Sonia Barros
Division of Corporation Finance
Telephone Number: (202) 551-3655
Telecopier Number: (202) 772-9217
RE: | Neuralstem, Inc. |
Amendment No. 3 to Registration Statement on Form SB-2
Filed August 10, 2006
File No. 333-132923
Dear Ms. Barros:
We are submitting this letter in response to your comments of August 15, 2006. The following are our proposed responses to be included in our fourth amendment to the SB2 for Neuralstem, Inc. I will forward under separate cover the actually proposed change.
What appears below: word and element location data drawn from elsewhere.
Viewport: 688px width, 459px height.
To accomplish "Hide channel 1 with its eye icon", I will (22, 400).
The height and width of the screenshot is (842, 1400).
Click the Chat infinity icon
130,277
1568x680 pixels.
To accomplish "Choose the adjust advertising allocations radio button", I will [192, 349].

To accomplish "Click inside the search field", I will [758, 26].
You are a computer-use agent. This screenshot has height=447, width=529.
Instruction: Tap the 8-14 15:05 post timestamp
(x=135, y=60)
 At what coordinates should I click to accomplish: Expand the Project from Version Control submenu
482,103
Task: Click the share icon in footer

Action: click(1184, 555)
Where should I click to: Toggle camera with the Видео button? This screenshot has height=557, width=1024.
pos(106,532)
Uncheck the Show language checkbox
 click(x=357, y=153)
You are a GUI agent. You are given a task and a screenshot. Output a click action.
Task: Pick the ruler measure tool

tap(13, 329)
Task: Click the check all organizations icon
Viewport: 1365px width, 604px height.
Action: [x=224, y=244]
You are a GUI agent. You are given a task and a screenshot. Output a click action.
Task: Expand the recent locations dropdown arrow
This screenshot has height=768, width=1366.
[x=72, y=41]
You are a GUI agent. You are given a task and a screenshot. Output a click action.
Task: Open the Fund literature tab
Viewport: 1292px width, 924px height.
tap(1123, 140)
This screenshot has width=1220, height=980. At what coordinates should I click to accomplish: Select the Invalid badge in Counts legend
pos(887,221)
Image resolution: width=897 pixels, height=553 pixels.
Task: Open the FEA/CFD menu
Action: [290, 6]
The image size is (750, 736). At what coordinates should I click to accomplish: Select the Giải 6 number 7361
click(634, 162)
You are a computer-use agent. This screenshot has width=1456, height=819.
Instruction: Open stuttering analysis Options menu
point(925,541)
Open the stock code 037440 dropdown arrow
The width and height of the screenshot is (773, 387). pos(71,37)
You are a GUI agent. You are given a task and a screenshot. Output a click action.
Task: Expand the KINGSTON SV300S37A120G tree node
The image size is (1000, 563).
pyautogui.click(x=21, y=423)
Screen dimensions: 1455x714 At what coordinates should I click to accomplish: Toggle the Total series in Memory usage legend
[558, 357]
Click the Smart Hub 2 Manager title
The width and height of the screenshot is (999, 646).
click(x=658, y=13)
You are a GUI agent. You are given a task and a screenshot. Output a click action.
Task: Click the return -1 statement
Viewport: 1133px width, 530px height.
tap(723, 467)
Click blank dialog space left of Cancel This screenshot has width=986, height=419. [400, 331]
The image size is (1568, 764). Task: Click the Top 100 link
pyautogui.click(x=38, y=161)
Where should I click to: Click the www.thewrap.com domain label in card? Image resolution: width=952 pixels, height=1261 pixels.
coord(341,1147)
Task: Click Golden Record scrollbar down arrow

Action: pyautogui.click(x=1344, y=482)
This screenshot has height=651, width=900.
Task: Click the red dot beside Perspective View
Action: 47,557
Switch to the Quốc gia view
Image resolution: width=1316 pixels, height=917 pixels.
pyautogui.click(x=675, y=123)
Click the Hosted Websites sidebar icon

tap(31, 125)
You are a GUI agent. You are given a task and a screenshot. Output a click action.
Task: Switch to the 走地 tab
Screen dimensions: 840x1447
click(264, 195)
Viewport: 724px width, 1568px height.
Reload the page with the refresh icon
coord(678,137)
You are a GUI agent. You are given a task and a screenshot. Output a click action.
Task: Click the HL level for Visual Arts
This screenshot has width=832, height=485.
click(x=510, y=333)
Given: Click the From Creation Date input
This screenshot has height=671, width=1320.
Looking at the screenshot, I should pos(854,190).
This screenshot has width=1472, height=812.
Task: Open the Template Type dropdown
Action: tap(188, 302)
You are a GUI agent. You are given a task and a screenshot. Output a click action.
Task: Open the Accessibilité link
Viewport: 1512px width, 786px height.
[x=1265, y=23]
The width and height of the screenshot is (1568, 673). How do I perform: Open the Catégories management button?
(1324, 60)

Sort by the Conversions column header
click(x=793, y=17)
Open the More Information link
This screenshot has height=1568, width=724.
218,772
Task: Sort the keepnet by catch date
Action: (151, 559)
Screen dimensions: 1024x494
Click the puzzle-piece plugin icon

This correspondence will follow the lineal order of your letter and each specific area addressed, utilizing the text of your letter as the primary guide:
Management’s Discussion and Analysis and Plan of Operation, pages 23-28
11. | We note your response to our prior comment 5 and reissue that comment. We refer to your statement on page 24 that you “anticipate that [you] will approach market makers in order for them to quote [your] securities” and that “in the event [your] securities become quoted, [you] will be subject to the periodic reporting requirements of the Securities Act of 1934.” These statements are currently inaccurate. Your securities do not have to be “quoted for you to be subject to the periodic reporting requirements of the Securities Exchange Act of 1934. Once his registration statement becomes effective, you will be subject to the periodic reporting requirements of the Securities Exchange Act of 1934, whether or not your securities are quoted. In addition, the market makers are not the quotation medium. The OTCBB would be the quotation medium. Market Makers may apply to have your securities quoted on the OTCBB. Please revise your disclosure accordingly. |
Proposed Response: We have removed the reference to our securities being quoted and have revised the disclosure to accurately state that we will be subject to the reporting requirements of the Exchange Act upon the registration statement becoming effective.
Signatures
11. | We note your response to our prior comment 7 and reissue that comment. You revised signatures still do not comply with the signatures requirements of Form SB-2. Please revise Mr. Garr’s third signature to indicate he is also the company’s principal accounting officer and signing for himself in that capacity. In addition, please note that his second signature on behalf of the company is unnecessary, unless required by the company’s governing documents. |
Proposed Response: We have clearly indicated that Mr. Garr is signing in his capacity as the principal accounting officers.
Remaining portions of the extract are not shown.